First, let's take a look of the ``policy`` abstract class available in ``macop.policies.base``:

.. code-block:: python

    class Policy():

        def __init__(self, operators):
            self._operators = operators

        @abstractmethod
        def select(self):
            """
            Select specific operator
            """
            pass

        def apply(self, solution):
            """
            Apply specific operator to create new solution, compute its fitness and return it
            """
            ...

        def setAlgo(self, algo):
            """
            Keep into policy reference of the whole algorithm
            """
            ...


``Policy`` instance will have of ``_operators`` attributs in order to keep track of possible operators when selecting one. 
Here, in our implementation we only need to specify the ``select`` abstract method.
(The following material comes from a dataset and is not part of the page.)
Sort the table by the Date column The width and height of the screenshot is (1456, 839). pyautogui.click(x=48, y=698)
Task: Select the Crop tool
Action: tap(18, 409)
The ``apply`` method will select the next operator and return the new solution.

.. code-block:: python

    """
    module imports
    """
    from macop.policies.base import Policy

    class RandomPolicy(Policy):

        def select(self):
            """
            Select specific operator
            """
            # choose operator randomly
            index = random.randint(0, len(self._operators) - 1)
            return self._operators[index]


We can now use this operator choice policy to update our current solution:


.. code-block:: python

    """
    Operators instances
    """
    mutator = SimpleMutation()
    crossover = SimpleCrossover()

    """
    RandomPolicy instance
    """
    policy = RandomPolicy([mutator, crossover])

    """
    Current solutions instance
    """
    solution1 = BinarySolution.random(5)
    solution2 = BinarySolution.random(5)

    # pass two solutions in parameters in case of selected crossover operator
    new_solution = policy.apply(solution1, solution2)

.. warning::
    By default if ``solution2`` parameter is not provided into ``policy.apply`` method for crossover, the best solution known is used from the algorithm linked to the ``policy``.

Updating solutions is therefore now possible with our policy. It is high time to dive into the process of optimizing solutions and digging into our research space.